What you need to do: Each record should be written out exactly as it stands.

-- Extracted data follows --

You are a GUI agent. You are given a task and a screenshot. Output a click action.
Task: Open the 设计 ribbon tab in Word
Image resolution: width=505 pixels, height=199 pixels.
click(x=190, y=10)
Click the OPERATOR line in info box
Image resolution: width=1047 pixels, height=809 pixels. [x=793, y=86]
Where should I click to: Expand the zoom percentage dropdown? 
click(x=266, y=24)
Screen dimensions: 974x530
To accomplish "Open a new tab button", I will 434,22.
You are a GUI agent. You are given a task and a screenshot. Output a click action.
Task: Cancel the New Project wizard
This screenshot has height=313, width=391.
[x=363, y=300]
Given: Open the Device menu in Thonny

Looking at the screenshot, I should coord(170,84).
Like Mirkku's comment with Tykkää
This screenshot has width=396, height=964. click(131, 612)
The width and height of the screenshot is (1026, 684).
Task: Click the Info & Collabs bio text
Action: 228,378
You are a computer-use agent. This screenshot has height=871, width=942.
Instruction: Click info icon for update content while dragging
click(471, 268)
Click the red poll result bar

-- Extracted data concluded --

Answer box:
You are a GUI agent. You are given a task and a screenshot. Output a click action.
Task: Open the 设计 ribbon tab in Word
Image resolution: width=505 pixels, height=199 pixels.
click(x=190, y=10)
Click the OPERATOR line in info box
Image resolution: width=1047 pixels, height=809 pixels. [x=793, y=86]
Where should I click to: Expand the zoom percentage dropdown? 
click(x=266, y=24)
Screen dimensions: 974x530
To accomplish "Open a new tab button", I will 434,22.
You are a GUI agent. You are given a task and a screenshot. Output a click action.
Task: Cancel the New Project wizard
This screenshot has height=313, width=391.
[x=363, y=300]
Given: Open the Device menu in Thonny

Looking at the screenshot, I should coord(170,84).
Like Mirkku's comment with Tykkää
This screenshot has width=396, height=964. click(131, 612)
The width and height of the screenshot is (1026, 684).
Task: Click the Info & Collabs bio text
Action: 228,378
You are a computer-use agent. This screenshot has height=871, width=942.
Instruction: Click info icon for update content while dragging
click(471, 268)
Click the red poll result bar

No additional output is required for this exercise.